=== Information provided ===
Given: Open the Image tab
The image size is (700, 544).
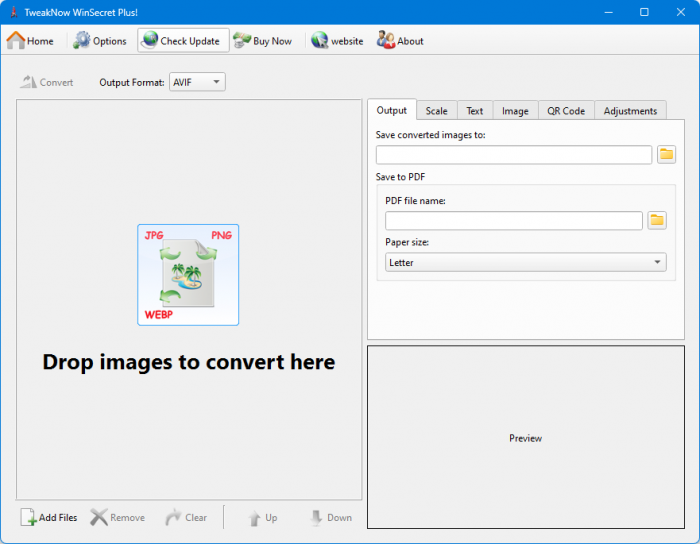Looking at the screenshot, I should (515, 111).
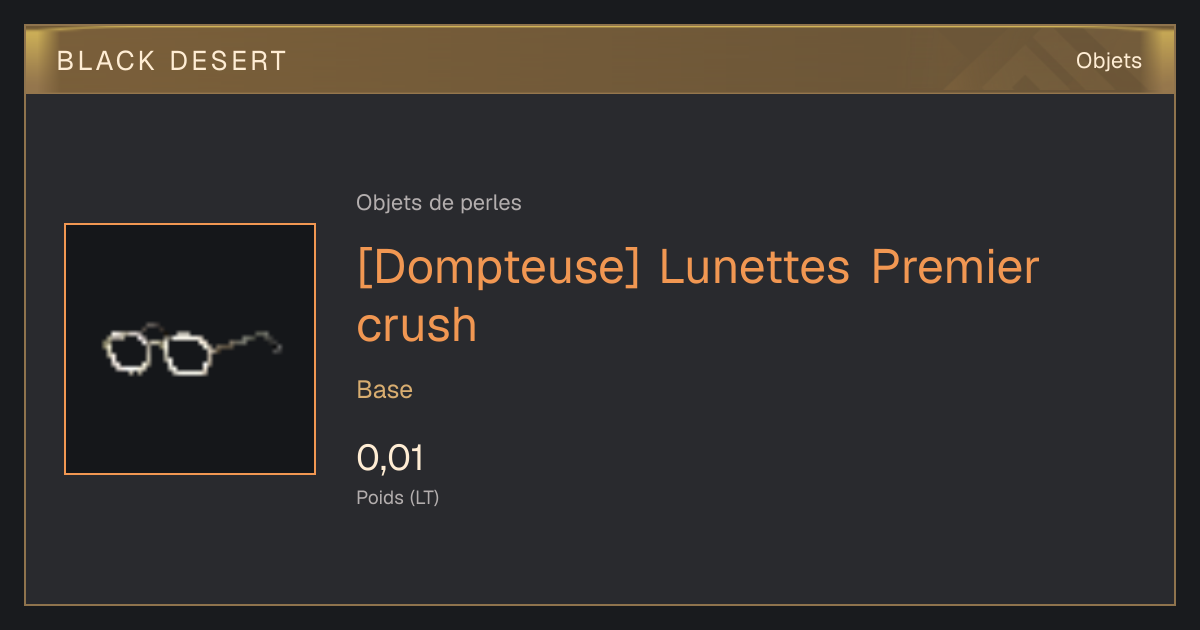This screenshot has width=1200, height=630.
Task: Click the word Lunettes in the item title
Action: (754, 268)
===
## Exercise description
Leave out the pictures and transcribe the entries above exactly.

## Answer to this problem
Given: Open the Image tab
The image size is (700, 544).
Looking at the screenshot, I should (515, 111).
This screenshot has width=1200, height=630.
Task: Click the word Lunettes in the item title
Action: (754, 268)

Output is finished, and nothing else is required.